Thursday, March 29, 2012

NextGen:Health Day 1 morning session summary

This morning, I was in NYC attending the first day of the NextGen:Health conference. I want to thank my friends at AKH for making it possible for me to attend. As I walked in (a bit late), I enjoyed an excellent session on "Hacking Health: Designing for and understanding your health" by Juhan Sonin, Creative Director of Involution Studios and a lecturer at MIT. He provided a great summary of some of the innovations in health care ranging from mobile health clinics to open source projects aimed at improving health care. Expect to see more innovation as clinicians explore ways to "hack" health care.

He was followed by Scott Johnson from the Myelin Repair Foundation who started his talk by reminding us that our current medical research system is broken. The scientific community is not generating enough new therapies to cure disease. His talk was titled, "Breaking from the Past to Breakthrough to Cures-The Accelerated Collaboration Model." His Accelerated Research Collaboration™ model (ARC™) has revolutionized the way clinical research is being conducted in neurology. We need this type of research model in all areas of health care.


The next speaker was Dr. Douglas Drossman, Professor of Medicine and Psychiatry at UNC School of Medicine, who started his presentation with a short video demonstrating how NOT to interact with a patient. The video showed a woman complaining of abdominal pain and the doctor in the video really didn't seem to care (or be paying much attention). His talk was titled, "Effective communication skills to improve physician-patient relationship." He spoke about illness perception vs. disease verification. What is the difference between an illness vs. a disease and what are clinicians doing to treat the whole patient? We really do not have a good understanding of organic vs. functional disorders or the underlying pathophysiology behind psychosomatic disorders.

Dr. Nicholas LaRusso, Director of the Center for Innovation at Mayo Clinic, spoke about "Lessons Learned: Driving Innovation in Health Care." Our current fee-for-service reimbursement model pays for the caring of the sick, but it does not pay to promote disease prevention. We've made a few tweaks to the health care system, but we need a radical transformation to fix the problem. The Mayo Clinic Center for Innovation is a result of the intersection of science, design, and technology. Innovation is a discipline and it has a body of knowledge that can be taught and learned. "Think big, smart small, and move fast." They start with concrete projects and evaluate the impact of their efforts.

After watching a short rap video (barber shop: turn your clippers on), Dr. Joseph Ravenell, Assistant Professor of Medicine at NYU, spoke about "The healthcare barbershop buzz: Taking healthcare to the patient." He has been speaking to barbers around the country about hypertension and heart disease. Black people have higher mortality due to hypertension, so this health disparity must be bridged. Some of the health barriers in this community include: fear, mistrust, and the perception that men don't need doctors. Barbershops are ideal places to measure blood pressure and to educate patients about hypertension.

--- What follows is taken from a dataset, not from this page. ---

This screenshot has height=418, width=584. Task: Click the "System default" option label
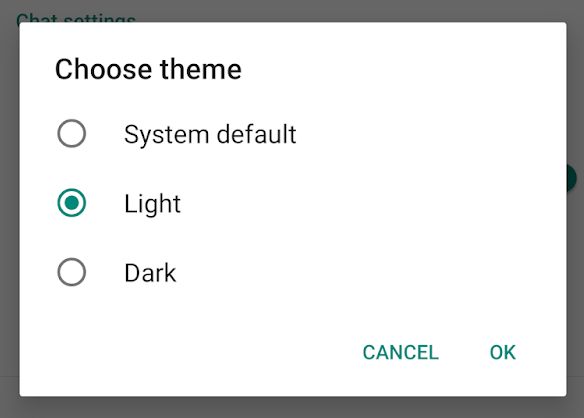[x=210, y=134]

NYU is also involved in other community outreach public health outreach projects including church-based interventions in NY. These types of projects are being leveraged across the country to bridge health care disparities.

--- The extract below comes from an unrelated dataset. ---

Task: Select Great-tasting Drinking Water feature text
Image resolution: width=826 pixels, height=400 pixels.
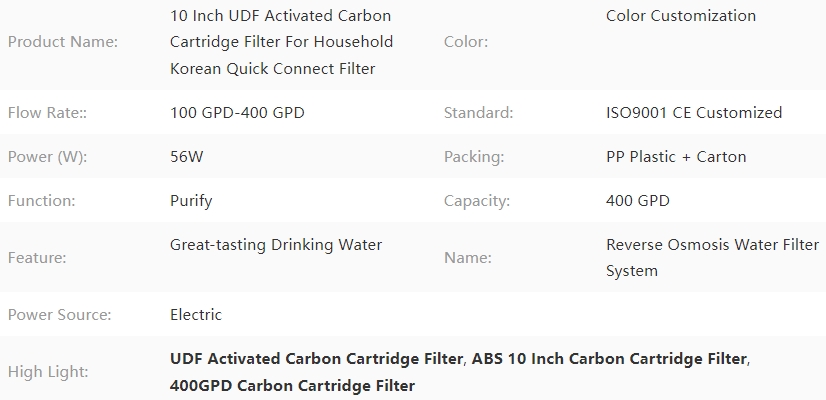Action: (276, 245)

Dr. Brian Forrest, Access Healthcare; Direct Pay Health; UNC Chapel Hill, spoke about "Keeping it Simple: How to Run a Private Practice in the 21st century and Thrive." He showed an example of a radical transformation practice: advanced access, low overhead practice model that dramatically reduces out of pocket costs for uninsured patients. His idea was: "if you decrease overhead and have patients pay at the time of service of before, you'll improve collections." He has been working with many physicians around the country to help them transition to this innovative low overhead, micropractice model.